Hi, has anyone mastered the pre infusion on a Silvia without an Auber yet? I have PID'd my machine just not with an over priced Auber!


----------



## Rhys (Dec 21, 2014)

cavem01 said:


> Hi, has anyone mastered the pre infusion on a Silvia without an Auber yet? I have PID'd my machine just not with an over priced Auber!


I managed it on a Gaggia Classic using the steam knob. Open it up while brewing and it drops the grouphead pressure by venting hot water. Stick a pressure gauge on the grouphead to see when you've opened it enough to drop the pressure to pre-infusion levels, then mark it off with a pen or some black tape so you can do it again. I'm guessing the Sylvia works in the same way as a Classic. Just need to stick a jug under the steam wand and pour back into the tank when done.


----------



## greymda (Oct 6, 2016)

yes, you have 2 options:

1. steam wand hack

2. mecoffee pid


----------



## Flying_Vee (May 10, 2016)

Have to say using the steam wand to drop pressure with my classic was small difference and even less so with the Silvia.
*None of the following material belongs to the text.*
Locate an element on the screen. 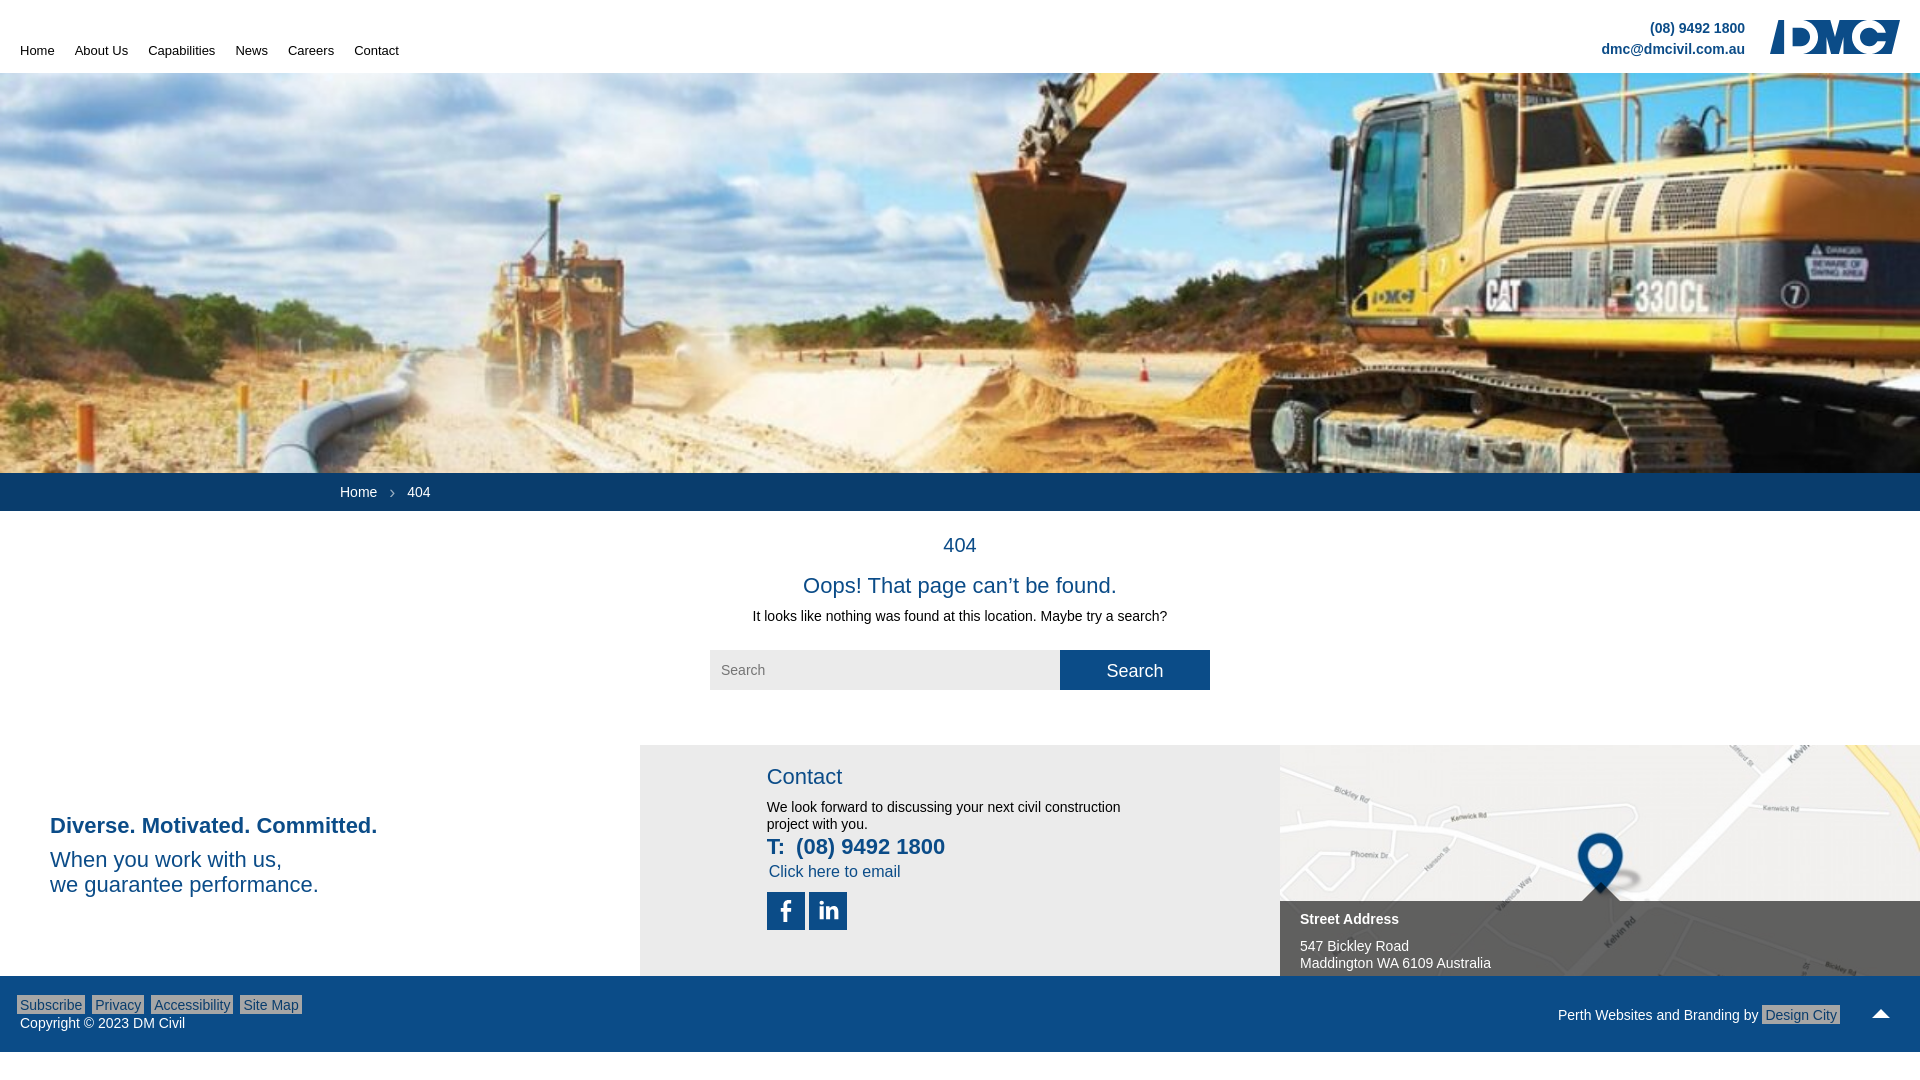 The width and height of the screenshot is (1920, 1080). Contact is located at coordinates (376, 50).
In fact I've even found it quite negative with the Silvia. Possibly the jump in pressure disrupting the puck which you've lovingly prepared.
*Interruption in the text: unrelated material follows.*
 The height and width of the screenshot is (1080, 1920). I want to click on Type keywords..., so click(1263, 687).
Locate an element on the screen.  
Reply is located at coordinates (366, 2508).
I might be talking arse here but would hot water going back in the tank be de-oygenated and therefore poor at extracting second time through the boiler?


----------



## MediumRoastSteam (Jul 7, 2015)

Flying_Vee said:


> Have to say using the steam wand to drop pressure with my classic was small difference and even less so with the Silvia. In fact I've even found it quite negative with the Silvia. Possibly the jump in pressure disrupting the puck which you've lovingly prepared.
> 
> I might be talking arse here but would hot water going back in the tank be de-oygenated and therefore poor at extracting second time through the boiler?


I can't comment re: de-oxygenation of water... In all honestly. If my chemistry lessons from secondary school serve me well, that's even impossible! 
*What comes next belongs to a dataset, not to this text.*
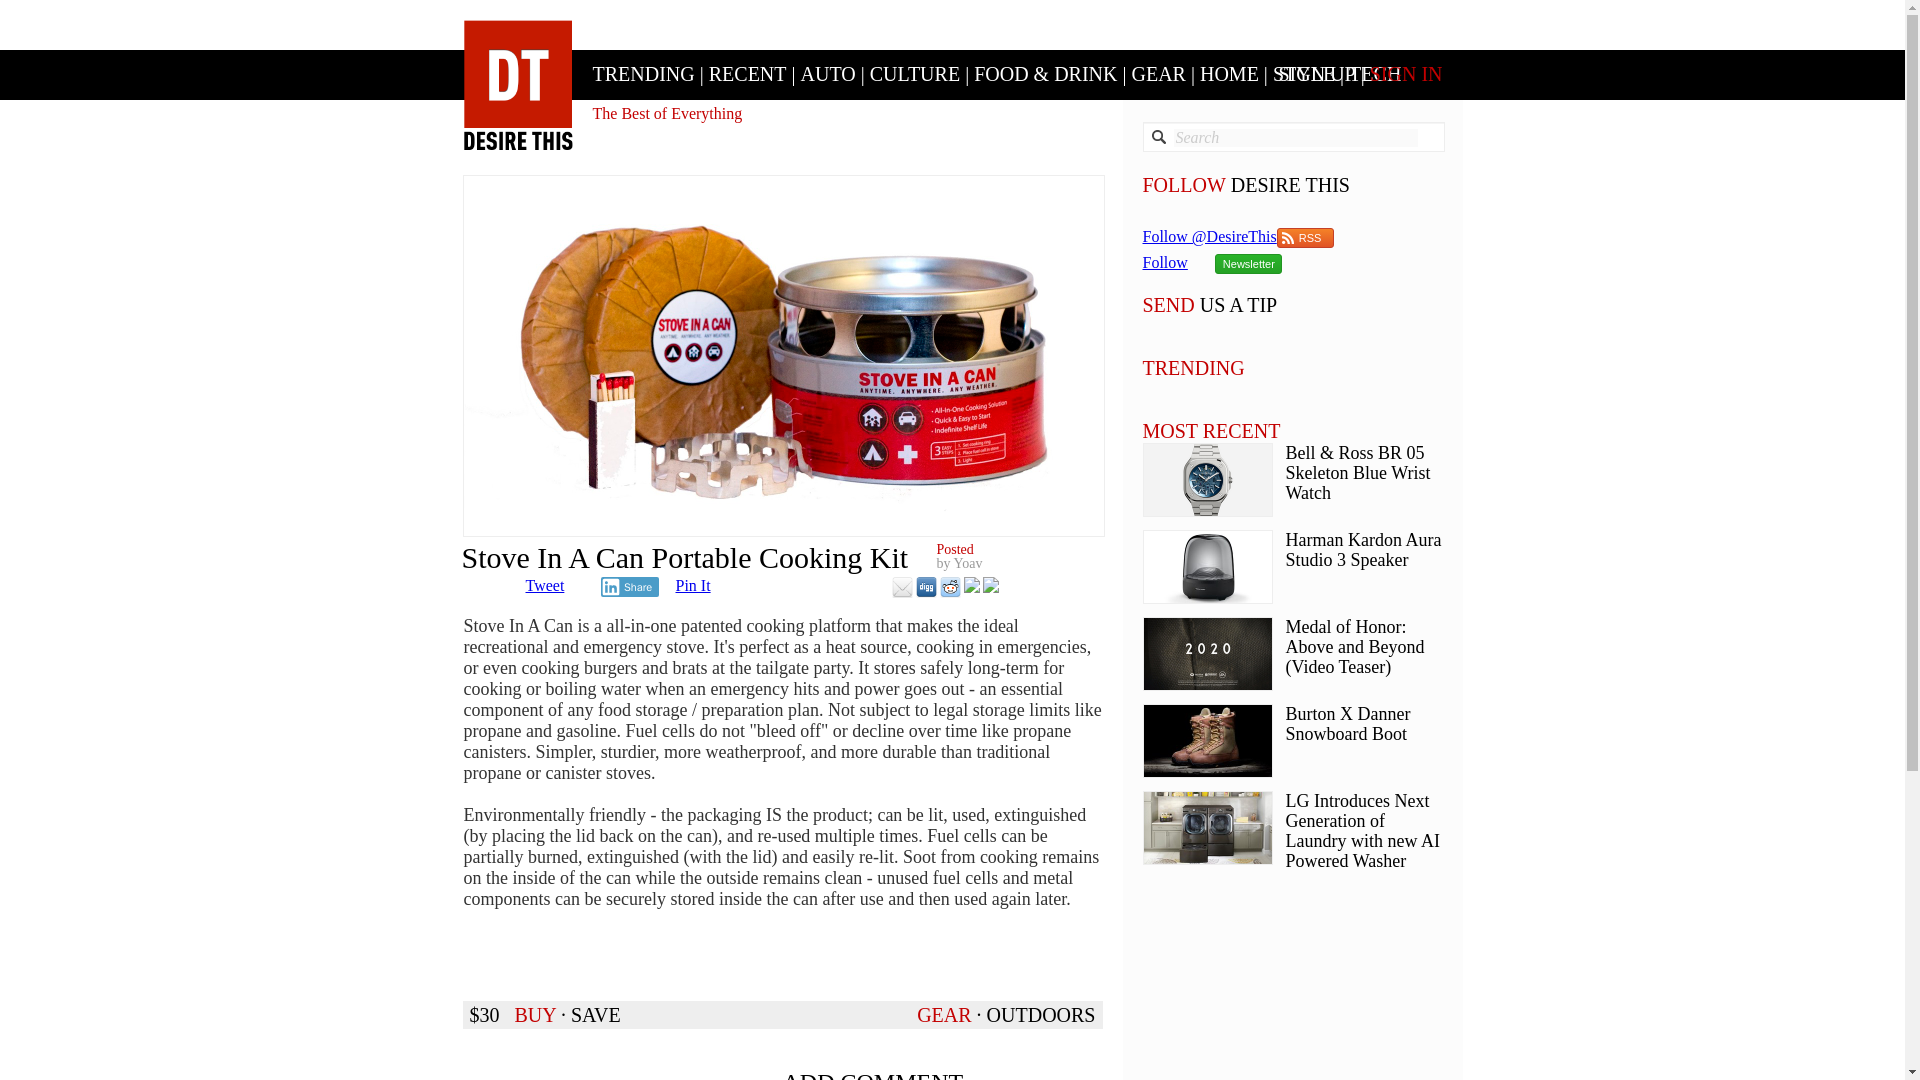 Image resolution: width=1920 pixels, height=1080 pixels. Describe the element at coordinates (1303, 74) in the screenshot. I see `STYLE` at that location.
Pre-infusion: To my experience when I had my Classic, the pre-infusion over the steam wand didn't change anything in the cup taste wise. Also, I found that you are more likely to end up with colder water temp (100ml boiler on the Classic), then having any benefit taste-wise in the cup.

Not sure about the Silvia, as it has a bigger boiler, however a notorious temperature unstable machine.


----------



## Rhys (Dec 21, 2014)

Well, this shows me opening the steam knob and the pf pressure dropping.






I used to open it up the marks set on the side before turning it on. How this disrupts the 'lovingly prepared puck' I don't know, as the pf is filling at a lower pressure and so will be less disruptive than a blast of full pressure? After 5 seconds or so, I'd just close the steam knob and you'd hear the pressure build up.

For the amount of water you draw off, I seriously doubt it'd make an impact on the oxygen levels in the water.

As I say, I've no idea if the Sylvia works in the same way, I just assumed so.


----------



## Flying_Vee (May 10, 2016)

Rhys said:


> Well, this shows me opening the steam knob and the pf pressure dropping.


My concern would be that that once the portafilter has filled with water at the nice low pressure then closing the steam wand will create a sudden jump through the already full line to the group from 2 bar as in your video to 10bar (or whatever your machine runs at normally). The classic steam wand is a fairly binary in operation as I remember.

Where as not opening the steam wand means that although the system is going to rise to 10bar, that this happens a little more gradually as the water is delivered through the group and wets out the coffee before full pressure is achieved.

I'm filling this under my bullshit theory category as I dont really know much about these machines but I enjoy thinking about the physics.

It would be good to see a video to replicate how you would actually use the steam wand in pre infusion rather than the reverse.


----------



## Flying_Vee (May 10, 2016)

MediumRoastSteam said:


> I can't comment re: de-oxygenation of water... In all honestly. If my chemistry lessons from secondary school serve me well, that's even impossible!
> 
> .


Ha ha. I was thinking more about the importance of O2 gas in the water, rather than water splitting. Like aeration of wort for fermentation or the reason you would never twice boil a kettle to brew tea. Similarly I'd worry that water that had been through the boiler may not be as good second time round. But I'm not sure on the importance of O2 in coffee extraction.

Anyone? Surely those water boffins on the other threads would have an idea


----------



## Plasse (Apr 9, 2017)

Without commendering the thread - which would be the best lid solutions for a gaggia baby/Silvia? Thinking about upgrading or 'upgrading'


----------